De la piste de l’aéroport, la bataille se déplace alors sur les bancs du tribunal, notamment à l’occasion d’une audience en première instance particulièrement désastreuse. Le 23 mars 2021, le tribunal correctionnel de Toulouse n’est pas en capacité de fournir de micros fonctionnels, des interprètes pour les personnes ayant des difficultés à s’exprimer, ou encore des assistants pour se rendre aux sanitaires. Certains militants sont contraints à “porter des couches”, un autre à “s’uriner dessus”, précise Handi-Social dans un dossier fourni à la presse en prévision de l’audience en cassation. “Rien n’était adapté, c’était terrible et en même temps c’était l’illustration de tout ce que l’on dénonçait“, résume Sophie Lombard, la metteuse en scène et militante.

En première instance, les activistes écopent de peines de prison avec sursis : 6 mois pour Odile Maurin, 4 mois pour Kevin Fermine, et 2 mois pour les autres prévenus. Seule Sophie Lombard, qui n’avait participé qu’à l’opération de blocage du TGV, échappe à la peine de prison. Les peines seront finalement ramenées à des amendes avec sursis lors du délibéré de la seconde instance, le 27 octobre 2022, sauf pour la présidente d’Handi-Social, condamnée à une amende ferme. Les militants sont aussi condamnés à verser des dommages et intérêts, ainsi que des frais de procédure, aux parties civiles (SNCF, Aéroport de Toulouse-Blagnac, Airbus, Air France). Ils décident alors de se pourvoir en cassation.

Signal plutôt positif, l’avocat général de la chambre criminelle de la Cour de Cassation recommande la cassation dans ses conclusions du 6 mai 2024 et propose de faire évoluer la jurisprudence quant à la proportionnalité des peines en cas de désobéissance civile non-violente. Mais ces conclusions peuvent ne pas être suivies par la Cour.

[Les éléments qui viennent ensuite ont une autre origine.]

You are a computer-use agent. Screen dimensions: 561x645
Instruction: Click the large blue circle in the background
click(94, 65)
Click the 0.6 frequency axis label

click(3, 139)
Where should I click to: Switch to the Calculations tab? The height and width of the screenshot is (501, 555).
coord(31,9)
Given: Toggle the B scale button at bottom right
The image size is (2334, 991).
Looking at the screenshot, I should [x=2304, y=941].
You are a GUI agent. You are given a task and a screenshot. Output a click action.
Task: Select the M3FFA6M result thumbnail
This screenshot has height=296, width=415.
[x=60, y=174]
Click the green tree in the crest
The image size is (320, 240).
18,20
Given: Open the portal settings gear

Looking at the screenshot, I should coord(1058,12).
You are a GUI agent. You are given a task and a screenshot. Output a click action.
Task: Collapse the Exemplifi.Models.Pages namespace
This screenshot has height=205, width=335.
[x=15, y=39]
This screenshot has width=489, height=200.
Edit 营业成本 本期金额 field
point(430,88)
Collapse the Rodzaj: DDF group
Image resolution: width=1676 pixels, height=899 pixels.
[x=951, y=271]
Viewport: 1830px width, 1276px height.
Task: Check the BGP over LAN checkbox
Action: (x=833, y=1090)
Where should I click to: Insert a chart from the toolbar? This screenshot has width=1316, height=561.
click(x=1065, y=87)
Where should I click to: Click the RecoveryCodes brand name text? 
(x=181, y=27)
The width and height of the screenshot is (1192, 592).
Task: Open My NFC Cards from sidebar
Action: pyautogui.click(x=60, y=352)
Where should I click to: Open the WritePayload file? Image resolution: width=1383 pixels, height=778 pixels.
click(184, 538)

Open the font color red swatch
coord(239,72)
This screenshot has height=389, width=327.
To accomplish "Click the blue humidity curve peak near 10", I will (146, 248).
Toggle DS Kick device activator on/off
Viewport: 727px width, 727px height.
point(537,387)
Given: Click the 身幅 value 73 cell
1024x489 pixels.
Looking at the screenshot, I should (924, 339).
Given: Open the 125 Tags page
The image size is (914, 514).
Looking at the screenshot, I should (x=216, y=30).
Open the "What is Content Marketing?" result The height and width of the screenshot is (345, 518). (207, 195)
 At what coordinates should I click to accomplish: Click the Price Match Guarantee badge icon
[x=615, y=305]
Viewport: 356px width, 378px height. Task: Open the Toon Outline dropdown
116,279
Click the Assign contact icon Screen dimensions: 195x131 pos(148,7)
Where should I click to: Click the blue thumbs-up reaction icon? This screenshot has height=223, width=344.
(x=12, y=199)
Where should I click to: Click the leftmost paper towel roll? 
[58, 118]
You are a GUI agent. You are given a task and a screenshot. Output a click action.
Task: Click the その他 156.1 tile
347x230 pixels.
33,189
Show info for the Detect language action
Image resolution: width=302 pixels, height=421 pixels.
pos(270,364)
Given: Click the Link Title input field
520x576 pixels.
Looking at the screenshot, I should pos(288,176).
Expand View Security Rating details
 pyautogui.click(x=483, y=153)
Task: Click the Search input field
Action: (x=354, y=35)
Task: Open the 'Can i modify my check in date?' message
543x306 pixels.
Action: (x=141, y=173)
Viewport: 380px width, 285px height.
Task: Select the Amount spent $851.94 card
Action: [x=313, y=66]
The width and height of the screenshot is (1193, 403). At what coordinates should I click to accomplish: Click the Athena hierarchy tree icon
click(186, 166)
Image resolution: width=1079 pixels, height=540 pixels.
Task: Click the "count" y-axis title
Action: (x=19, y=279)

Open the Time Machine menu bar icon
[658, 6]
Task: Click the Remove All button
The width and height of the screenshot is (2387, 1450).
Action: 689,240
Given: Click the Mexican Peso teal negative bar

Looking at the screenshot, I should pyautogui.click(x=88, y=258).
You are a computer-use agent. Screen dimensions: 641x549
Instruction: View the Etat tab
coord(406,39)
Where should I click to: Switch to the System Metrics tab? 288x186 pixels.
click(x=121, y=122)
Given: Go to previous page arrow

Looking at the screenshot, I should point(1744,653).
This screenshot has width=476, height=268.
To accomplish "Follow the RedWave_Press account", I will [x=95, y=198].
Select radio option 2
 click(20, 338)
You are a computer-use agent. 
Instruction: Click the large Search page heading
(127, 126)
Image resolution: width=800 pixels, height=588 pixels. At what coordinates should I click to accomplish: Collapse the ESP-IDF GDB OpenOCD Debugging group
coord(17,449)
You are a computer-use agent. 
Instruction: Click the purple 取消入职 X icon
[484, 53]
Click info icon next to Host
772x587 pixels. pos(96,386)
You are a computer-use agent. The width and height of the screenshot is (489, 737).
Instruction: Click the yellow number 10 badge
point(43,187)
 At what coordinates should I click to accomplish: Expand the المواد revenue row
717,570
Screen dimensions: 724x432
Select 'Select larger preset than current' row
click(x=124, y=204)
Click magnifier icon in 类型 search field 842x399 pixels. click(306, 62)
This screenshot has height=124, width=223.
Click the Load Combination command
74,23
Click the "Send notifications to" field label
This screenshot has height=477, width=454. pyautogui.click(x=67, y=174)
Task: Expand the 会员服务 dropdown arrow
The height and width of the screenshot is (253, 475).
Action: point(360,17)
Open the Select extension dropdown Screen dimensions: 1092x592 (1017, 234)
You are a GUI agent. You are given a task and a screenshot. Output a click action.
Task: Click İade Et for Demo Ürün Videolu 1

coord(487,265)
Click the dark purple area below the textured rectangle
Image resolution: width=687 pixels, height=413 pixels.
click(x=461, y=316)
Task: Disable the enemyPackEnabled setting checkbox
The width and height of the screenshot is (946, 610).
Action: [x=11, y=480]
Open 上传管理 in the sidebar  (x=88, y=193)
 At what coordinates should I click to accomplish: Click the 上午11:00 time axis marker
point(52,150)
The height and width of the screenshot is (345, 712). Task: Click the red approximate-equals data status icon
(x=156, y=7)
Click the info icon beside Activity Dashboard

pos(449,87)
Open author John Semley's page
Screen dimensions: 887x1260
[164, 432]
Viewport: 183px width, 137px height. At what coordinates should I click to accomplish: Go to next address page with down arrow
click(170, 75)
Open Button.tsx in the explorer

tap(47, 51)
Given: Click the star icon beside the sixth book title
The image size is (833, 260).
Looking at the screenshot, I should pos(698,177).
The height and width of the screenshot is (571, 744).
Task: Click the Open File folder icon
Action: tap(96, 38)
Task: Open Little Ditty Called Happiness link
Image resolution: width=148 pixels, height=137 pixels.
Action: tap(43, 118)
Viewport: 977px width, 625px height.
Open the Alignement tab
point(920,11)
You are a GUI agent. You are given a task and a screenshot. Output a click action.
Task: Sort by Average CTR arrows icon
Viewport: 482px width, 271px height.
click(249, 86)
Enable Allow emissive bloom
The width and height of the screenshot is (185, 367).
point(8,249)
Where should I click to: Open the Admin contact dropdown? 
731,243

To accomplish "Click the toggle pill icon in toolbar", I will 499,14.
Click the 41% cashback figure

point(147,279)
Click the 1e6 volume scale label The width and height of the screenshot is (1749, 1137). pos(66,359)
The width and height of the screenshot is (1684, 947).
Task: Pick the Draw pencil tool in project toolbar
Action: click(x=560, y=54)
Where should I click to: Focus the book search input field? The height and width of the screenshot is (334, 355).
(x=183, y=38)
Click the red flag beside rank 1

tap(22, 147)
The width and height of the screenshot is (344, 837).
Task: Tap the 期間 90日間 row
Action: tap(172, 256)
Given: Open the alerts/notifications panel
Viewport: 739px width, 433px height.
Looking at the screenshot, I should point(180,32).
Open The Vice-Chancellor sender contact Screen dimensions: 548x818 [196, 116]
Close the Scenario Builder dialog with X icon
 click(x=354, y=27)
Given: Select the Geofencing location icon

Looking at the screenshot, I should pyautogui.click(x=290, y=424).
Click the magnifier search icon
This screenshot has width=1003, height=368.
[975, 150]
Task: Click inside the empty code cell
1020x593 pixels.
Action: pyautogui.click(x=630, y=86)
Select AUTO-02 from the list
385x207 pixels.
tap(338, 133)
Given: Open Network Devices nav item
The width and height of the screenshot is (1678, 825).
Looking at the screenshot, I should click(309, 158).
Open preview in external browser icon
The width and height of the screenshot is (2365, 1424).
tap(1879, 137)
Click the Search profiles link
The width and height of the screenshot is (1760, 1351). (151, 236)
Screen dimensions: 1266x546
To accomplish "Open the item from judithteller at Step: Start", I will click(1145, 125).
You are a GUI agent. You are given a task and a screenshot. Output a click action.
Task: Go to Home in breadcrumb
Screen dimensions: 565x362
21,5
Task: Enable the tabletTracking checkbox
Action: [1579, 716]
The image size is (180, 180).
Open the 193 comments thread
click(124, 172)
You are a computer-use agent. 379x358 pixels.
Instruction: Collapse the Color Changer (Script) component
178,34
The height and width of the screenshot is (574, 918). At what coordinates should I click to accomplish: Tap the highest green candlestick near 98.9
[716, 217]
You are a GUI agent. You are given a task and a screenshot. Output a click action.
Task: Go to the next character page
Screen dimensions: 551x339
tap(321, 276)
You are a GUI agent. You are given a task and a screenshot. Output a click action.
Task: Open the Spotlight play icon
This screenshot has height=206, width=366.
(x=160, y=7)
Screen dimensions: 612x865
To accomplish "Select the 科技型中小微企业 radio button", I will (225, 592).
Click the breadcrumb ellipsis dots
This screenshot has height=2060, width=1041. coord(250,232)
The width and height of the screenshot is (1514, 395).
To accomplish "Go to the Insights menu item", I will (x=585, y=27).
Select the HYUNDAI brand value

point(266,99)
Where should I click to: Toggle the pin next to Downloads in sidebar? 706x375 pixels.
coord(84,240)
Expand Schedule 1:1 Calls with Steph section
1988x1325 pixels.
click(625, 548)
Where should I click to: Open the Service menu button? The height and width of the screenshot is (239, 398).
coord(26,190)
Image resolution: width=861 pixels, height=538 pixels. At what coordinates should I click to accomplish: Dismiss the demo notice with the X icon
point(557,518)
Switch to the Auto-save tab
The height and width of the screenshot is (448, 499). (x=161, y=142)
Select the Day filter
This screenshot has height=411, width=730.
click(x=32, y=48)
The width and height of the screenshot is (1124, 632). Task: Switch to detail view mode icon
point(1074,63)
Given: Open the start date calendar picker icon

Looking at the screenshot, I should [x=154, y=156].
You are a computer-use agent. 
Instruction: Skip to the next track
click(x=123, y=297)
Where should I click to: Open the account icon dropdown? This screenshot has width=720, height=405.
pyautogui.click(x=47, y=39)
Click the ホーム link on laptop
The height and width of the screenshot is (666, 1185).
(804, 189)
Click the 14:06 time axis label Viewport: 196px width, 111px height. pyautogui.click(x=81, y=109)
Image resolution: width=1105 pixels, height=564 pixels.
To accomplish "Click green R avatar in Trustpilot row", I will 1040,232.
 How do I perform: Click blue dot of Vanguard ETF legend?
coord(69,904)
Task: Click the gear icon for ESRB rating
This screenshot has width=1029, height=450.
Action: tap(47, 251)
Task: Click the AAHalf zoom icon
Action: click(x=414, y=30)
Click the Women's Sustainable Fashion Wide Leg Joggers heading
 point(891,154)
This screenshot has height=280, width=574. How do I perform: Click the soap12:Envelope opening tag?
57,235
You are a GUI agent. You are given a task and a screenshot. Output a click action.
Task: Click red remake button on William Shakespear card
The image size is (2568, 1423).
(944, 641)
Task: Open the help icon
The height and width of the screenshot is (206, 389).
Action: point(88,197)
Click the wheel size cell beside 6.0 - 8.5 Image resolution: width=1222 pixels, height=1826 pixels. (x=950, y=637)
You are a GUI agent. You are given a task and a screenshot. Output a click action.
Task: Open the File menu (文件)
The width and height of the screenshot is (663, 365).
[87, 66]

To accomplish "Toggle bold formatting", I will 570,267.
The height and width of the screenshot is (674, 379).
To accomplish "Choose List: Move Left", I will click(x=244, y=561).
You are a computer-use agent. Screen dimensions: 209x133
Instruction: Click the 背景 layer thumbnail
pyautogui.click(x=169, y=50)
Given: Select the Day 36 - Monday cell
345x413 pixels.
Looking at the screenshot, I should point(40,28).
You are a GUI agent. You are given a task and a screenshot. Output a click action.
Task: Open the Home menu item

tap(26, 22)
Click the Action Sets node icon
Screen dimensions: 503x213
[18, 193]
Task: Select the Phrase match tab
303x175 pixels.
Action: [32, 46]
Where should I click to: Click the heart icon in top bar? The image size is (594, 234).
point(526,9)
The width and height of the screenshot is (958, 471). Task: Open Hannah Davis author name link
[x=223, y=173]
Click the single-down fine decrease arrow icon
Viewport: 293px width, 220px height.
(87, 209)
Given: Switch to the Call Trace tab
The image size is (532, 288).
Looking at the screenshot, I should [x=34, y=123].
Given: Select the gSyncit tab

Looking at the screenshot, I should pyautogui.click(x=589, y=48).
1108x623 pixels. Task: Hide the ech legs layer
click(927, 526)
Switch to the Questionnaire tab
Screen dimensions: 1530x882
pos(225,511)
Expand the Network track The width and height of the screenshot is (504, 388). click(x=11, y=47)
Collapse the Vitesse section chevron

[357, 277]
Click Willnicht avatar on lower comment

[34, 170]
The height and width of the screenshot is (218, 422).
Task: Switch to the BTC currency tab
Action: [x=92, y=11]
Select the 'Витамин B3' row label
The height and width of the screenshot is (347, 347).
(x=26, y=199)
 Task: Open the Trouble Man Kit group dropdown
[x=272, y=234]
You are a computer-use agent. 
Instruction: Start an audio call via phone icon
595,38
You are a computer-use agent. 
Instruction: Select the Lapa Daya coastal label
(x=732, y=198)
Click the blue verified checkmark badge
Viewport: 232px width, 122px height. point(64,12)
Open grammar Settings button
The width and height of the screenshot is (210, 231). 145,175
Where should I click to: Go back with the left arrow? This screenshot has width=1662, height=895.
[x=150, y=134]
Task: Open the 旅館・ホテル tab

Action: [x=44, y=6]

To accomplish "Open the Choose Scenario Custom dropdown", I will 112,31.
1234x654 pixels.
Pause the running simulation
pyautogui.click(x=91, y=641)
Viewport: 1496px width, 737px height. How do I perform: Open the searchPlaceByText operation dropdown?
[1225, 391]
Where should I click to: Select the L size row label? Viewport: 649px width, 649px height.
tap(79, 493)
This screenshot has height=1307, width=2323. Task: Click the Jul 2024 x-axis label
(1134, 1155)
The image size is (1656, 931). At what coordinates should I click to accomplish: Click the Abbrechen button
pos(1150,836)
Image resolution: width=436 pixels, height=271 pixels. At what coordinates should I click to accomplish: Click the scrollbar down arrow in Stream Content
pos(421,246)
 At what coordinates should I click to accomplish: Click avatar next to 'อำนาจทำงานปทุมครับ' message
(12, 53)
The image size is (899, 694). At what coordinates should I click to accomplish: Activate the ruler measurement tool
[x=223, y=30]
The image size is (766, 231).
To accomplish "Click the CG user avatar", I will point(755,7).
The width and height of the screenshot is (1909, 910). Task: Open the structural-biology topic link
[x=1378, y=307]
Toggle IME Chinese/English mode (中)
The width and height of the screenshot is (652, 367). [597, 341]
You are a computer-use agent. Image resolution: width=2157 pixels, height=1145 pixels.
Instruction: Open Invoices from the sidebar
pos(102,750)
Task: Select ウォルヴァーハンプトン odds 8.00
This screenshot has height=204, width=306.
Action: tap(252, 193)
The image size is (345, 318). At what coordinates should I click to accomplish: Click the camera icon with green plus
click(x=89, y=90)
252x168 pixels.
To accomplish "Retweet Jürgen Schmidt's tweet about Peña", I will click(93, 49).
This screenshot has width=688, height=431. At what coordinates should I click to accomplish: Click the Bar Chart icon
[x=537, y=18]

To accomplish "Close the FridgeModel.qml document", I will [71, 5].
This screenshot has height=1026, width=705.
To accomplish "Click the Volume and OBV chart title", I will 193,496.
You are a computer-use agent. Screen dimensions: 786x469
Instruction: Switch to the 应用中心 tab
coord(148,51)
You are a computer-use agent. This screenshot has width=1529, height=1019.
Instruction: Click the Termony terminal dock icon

De notre côté, nous allons plaider l’état de nécessité. D’accord, on a fait quelque chose d’illégal mais nous y étions contraints après avoir épuisé toutes les autres solutions, face à un Etat qui bafoue nos droits“, explique Odile Maurin. De fait, le long parcours militant d’Handi-Social montre que de nombreuses solutions ont été envisagées avant ces blocages. De même, les manquements de l’État vis-à-vis des personnes handicapées sont faciles à prouver puisqu’ils sont dénoncés par l’ONU. “Et si on ne gagne pas en Cassation, on gagnera devant le conseil de l’Europe“, veut croire la présidente d’Handi-Social. 

Accompagnés de Me Arié Alimi, les militants vont aussi tenter de démontrer que leur condamnation constitue une “procédure bâillon” destinée à “les faire taire et à les empêcher d’exercer leur liberté d’expression”, continue l’association dans son dossier de presse. “Si on y arrive, la jurisprudence pourrait servir à tout le mouvement social. En attendant, il nous faut des moyens, notamment financiers. On est épuisés et la bataille judiciaire nous a déjà coûté plus de 30 000 euros. C’est énorme pour des gens qui vivent principalement de l’AAH (NDLR :environ 1000€ pour une personne seule et sans enfant). On appelle donc tout le monde à remplir notre cagnotte“, conclut Odile Maurin.